-------- WORKING DATA

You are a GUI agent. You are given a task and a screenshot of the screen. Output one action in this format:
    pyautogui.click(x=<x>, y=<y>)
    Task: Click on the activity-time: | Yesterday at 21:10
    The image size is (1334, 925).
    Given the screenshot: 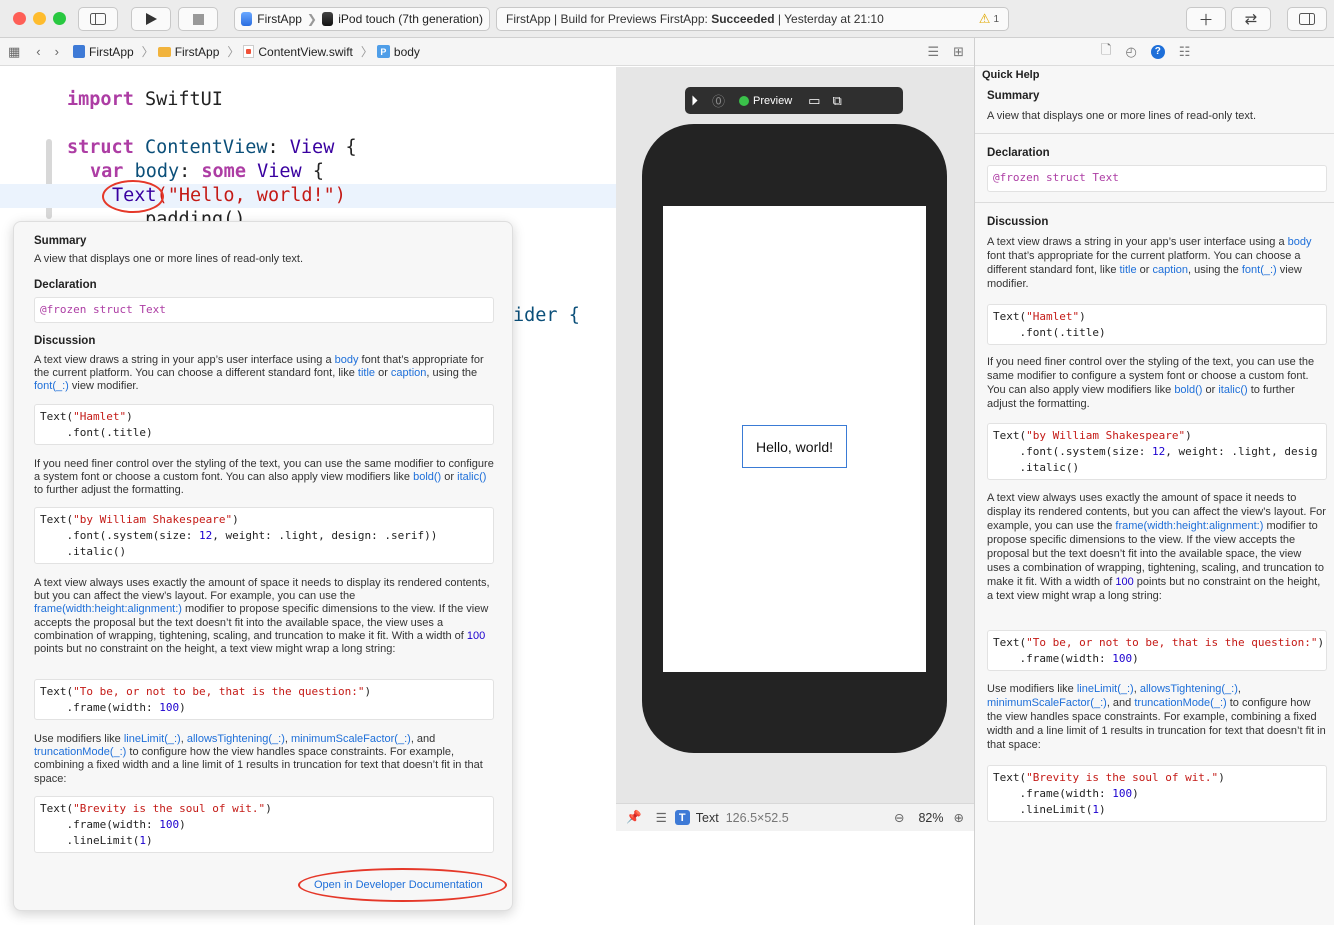 What is the action you would take?
    pyautogui.click(x=830, y=19)
    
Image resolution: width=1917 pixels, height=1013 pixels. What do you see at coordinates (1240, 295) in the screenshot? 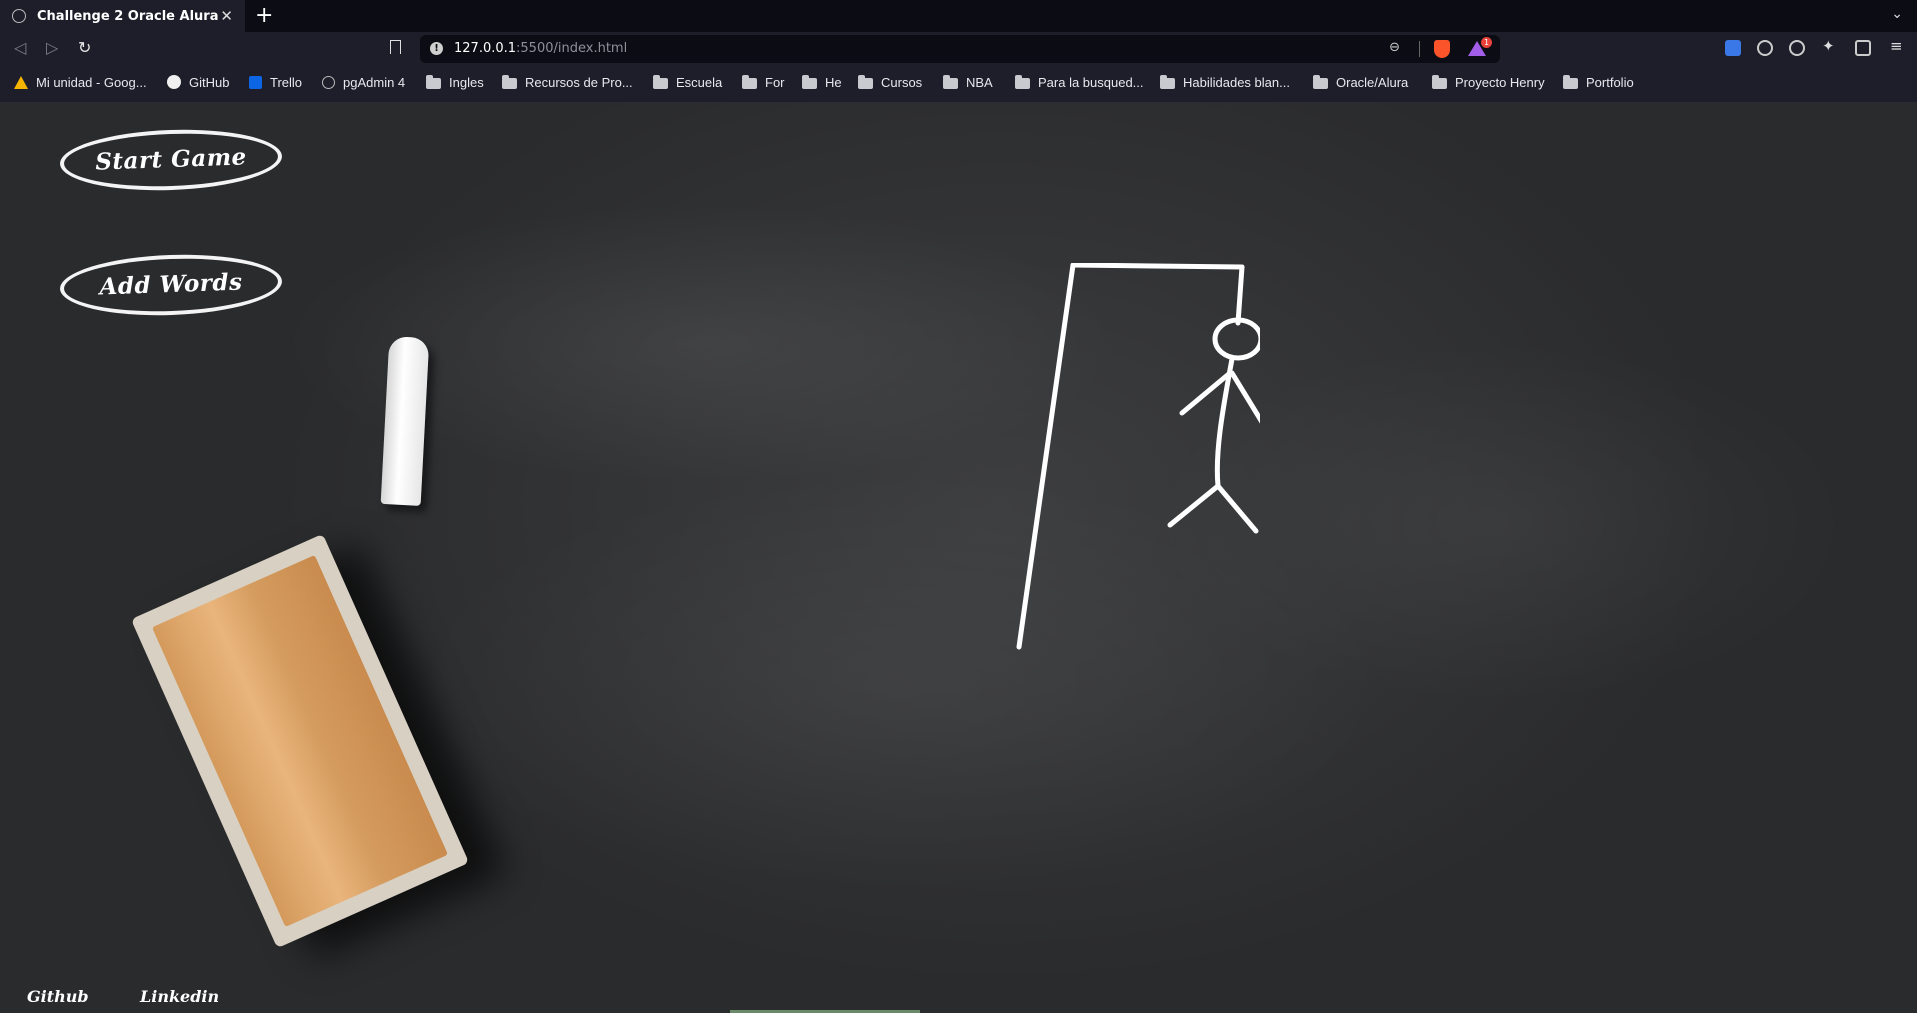
I see `rope` at bounding box center [1240, 295].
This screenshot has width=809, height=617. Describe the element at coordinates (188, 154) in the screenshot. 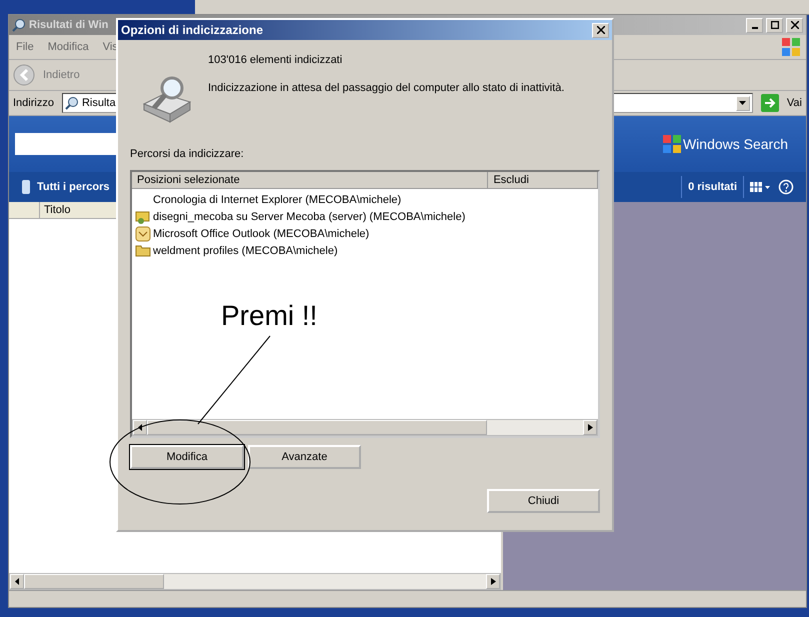

I see `locations-label: Percorsi da indicizzare:` at that location.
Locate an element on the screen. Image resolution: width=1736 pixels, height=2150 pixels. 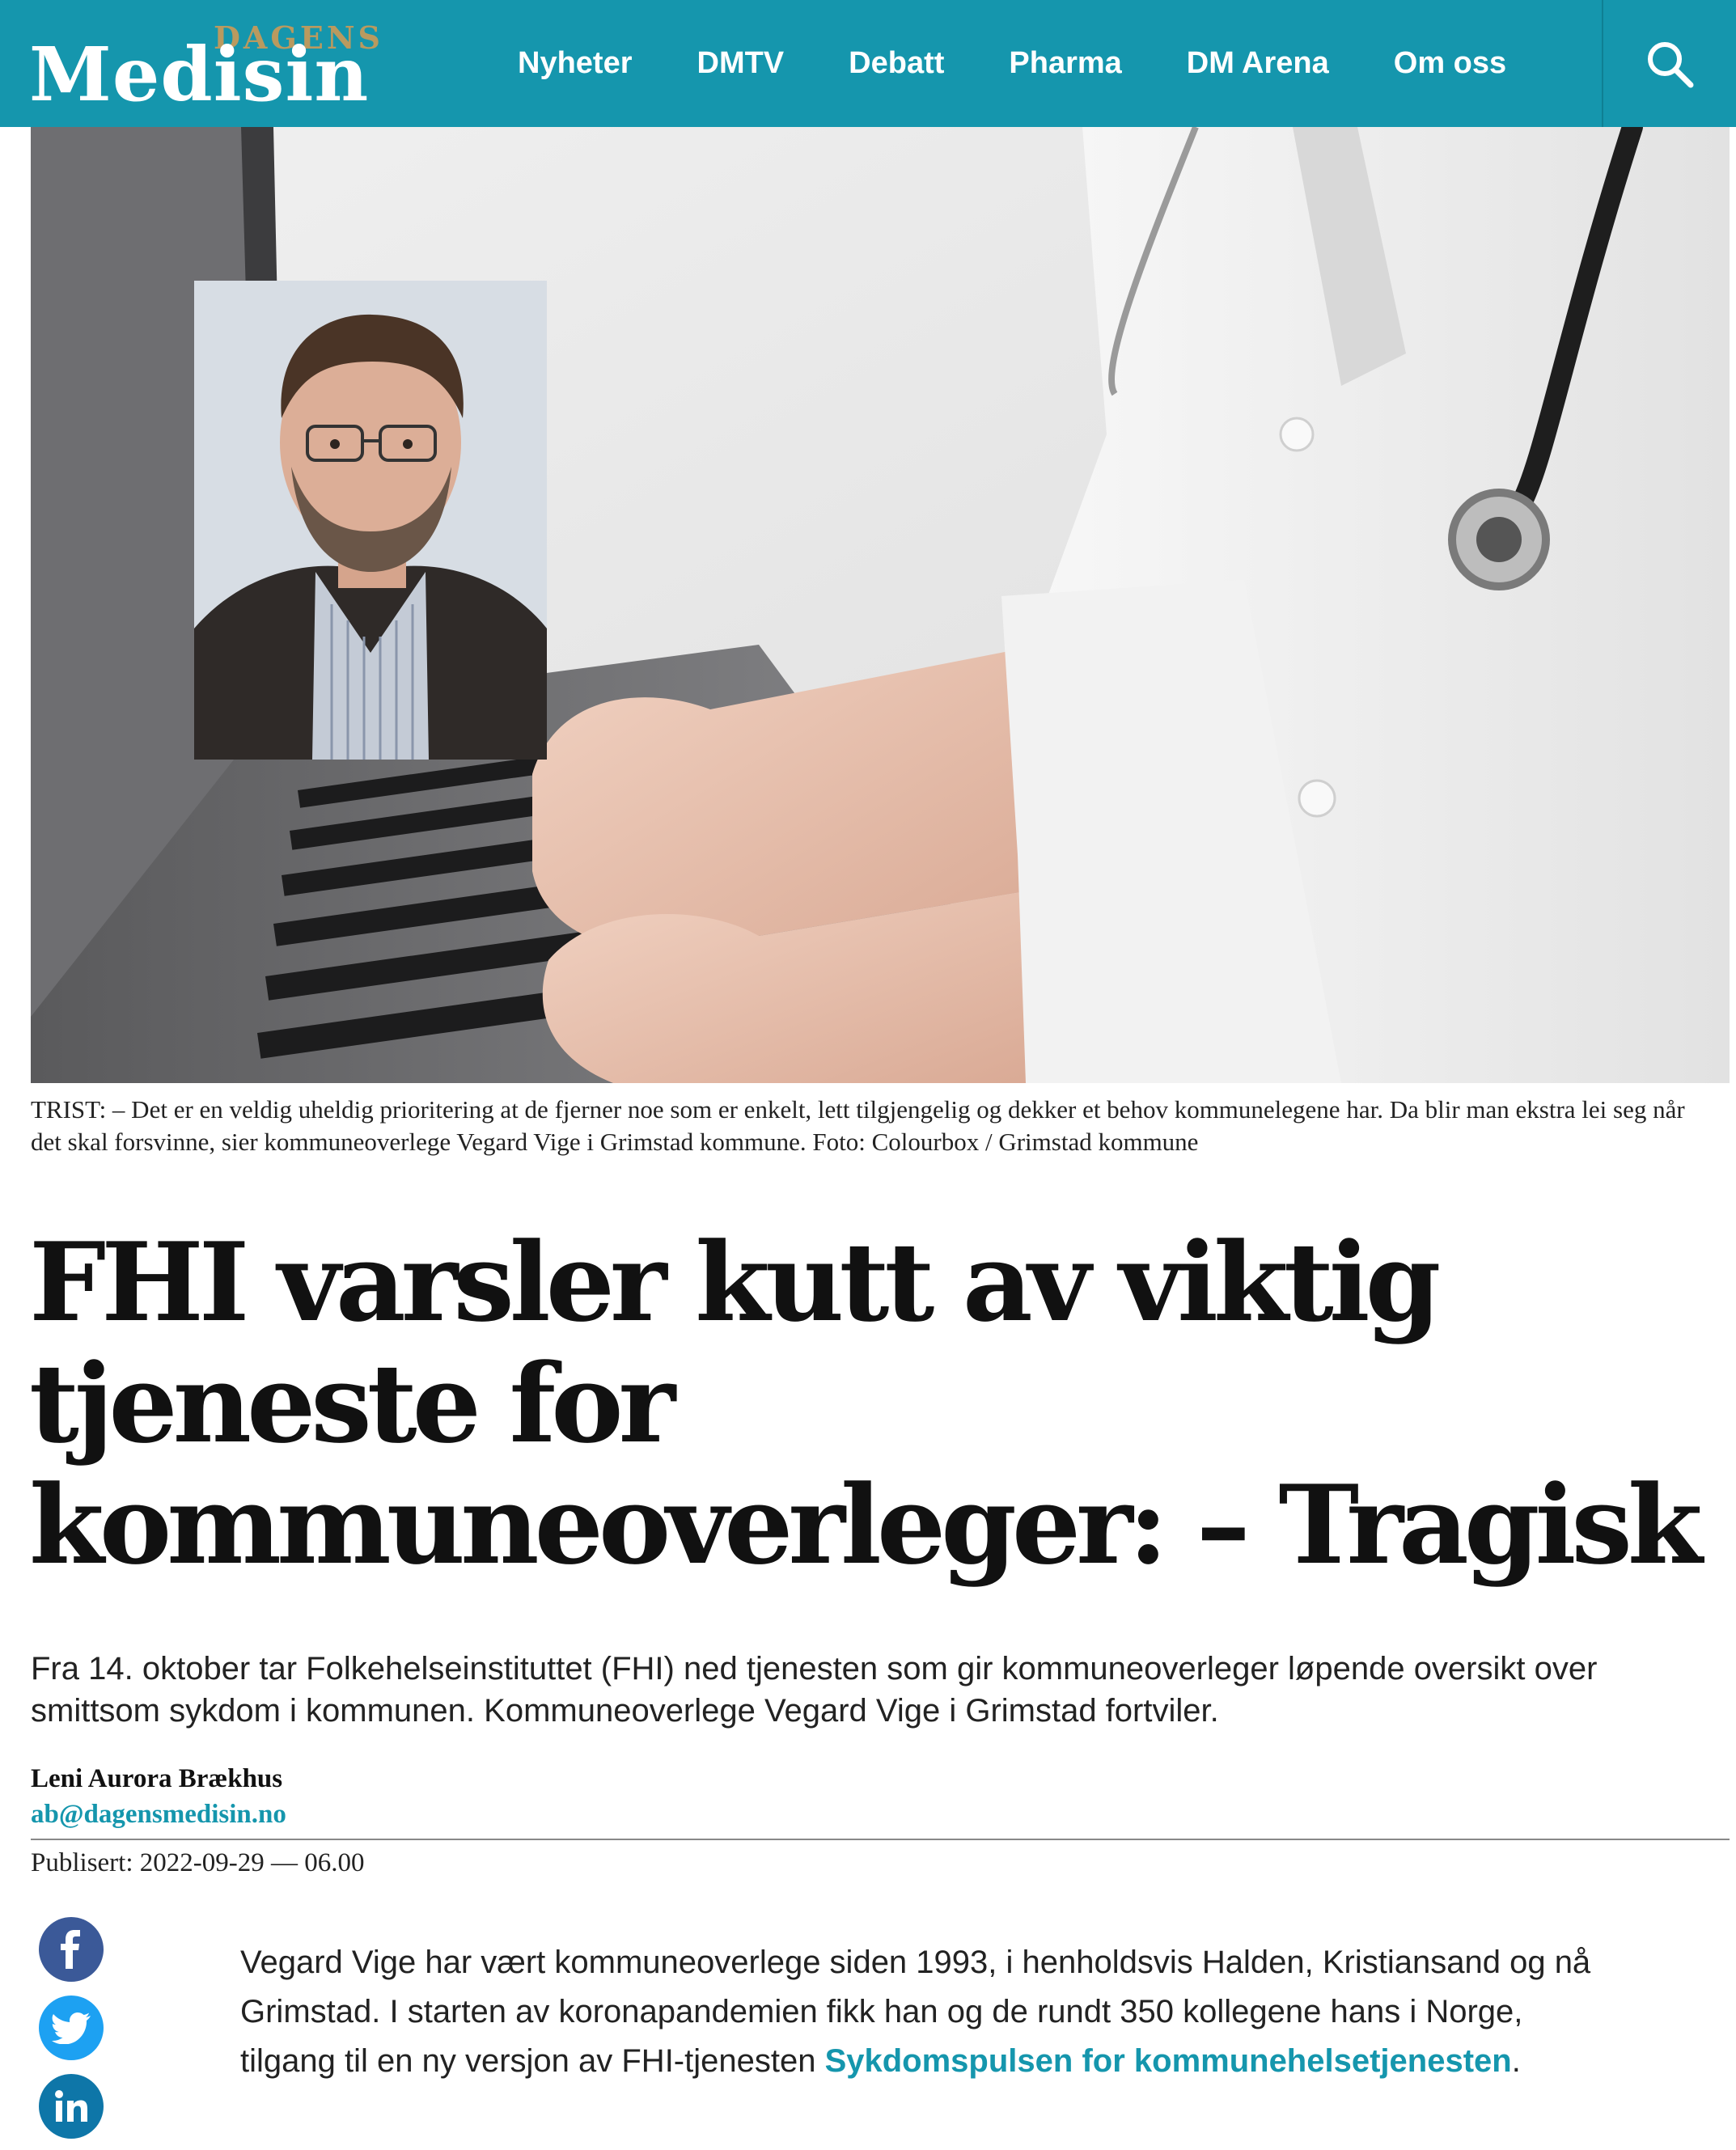
site-logo: DAGENS Medisin is located at coordinates (211, 66).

----------------

## PROBLEM STATEMENT
Please output the records from the line with "Locate an element" through the end of the records as a Markdown table with the columns Row and Line, leaving out blank lines and the pictures.

## ANSWER BOX
| Row | Line |
|---|---|
| 1 | Locate an element on the screen. Image resolution: width=1736 pixels, height=2150 pixels.  |
| 2 | site-logo: DAGENS Medisin is located at coordinates (211, 66). |